[Data entries]
%%

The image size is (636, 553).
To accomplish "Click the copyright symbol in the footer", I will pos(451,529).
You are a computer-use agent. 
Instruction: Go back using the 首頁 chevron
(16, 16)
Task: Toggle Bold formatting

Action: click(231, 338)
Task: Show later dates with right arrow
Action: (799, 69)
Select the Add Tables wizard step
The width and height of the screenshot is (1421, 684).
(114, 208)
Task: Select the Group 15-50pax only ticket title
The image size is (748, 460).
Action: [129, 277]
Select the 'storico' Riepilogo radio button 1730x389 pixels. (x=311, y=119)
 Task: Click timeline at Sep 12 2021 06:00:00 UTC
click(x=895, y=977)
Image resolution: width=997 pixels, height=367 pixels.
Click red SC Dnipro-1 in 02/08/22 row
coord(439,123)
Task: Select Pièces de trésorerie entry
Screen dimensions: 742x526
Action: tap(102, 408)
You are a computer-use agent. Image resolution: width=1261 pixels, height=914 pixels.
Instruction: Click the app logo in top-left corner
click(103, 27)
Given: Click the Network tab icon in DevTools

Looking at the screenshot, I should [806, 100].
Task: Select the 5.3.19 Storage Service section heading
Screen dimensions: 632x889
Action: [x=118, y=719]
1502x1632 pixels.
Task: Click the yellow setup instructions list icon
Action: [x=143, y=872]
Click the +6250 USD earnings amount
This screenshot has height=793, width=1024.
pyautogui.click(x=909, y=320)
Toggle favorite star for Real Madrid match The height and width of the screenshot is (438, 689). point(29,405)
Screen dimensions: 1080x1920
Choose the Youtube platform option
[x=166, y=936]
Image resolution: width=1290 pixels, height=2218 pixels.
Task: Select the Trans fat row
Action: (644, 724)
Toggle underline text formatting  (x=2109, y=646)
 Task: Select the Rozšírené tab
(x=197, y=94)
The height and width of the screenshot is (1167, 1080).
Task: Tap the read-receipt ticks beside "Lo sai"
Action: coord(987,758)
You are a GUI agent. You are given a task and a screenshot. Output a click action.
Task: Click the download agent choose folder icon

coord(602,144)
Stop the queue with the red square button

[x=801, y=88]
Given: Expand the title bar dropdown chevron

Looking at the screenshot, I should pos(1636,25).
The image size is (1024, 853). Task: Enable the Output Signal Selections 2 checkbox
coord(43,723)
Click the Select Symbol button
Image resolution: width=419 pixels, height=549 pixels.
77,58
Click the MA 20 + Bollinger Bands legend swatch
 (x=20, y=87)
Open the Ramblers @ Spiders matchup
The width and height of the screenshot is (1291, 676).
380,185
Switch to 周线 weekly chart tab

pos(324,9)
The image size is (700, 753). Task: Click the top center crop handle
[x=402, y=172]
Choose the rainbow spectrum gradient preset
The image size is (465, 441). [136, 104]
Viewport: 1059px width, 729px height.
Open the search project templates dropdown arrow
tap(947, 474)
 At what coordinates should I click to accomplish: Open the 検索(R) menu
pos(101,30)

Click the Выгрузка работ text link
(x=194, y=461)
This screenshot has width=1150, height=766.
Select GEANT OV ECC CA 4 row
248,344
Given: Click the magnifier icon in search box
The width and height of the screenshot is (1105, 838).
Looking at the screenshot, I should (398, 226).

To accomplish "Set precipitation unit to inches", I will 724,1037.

%%

### Assigned task:
The answer must be every line from the records above that contains the word "computer", copied in full.

### Written solution:
You are a computer-use agent. 
You are a computer-use agent. Image resolution: width=1261 pixels, height=914 pixels.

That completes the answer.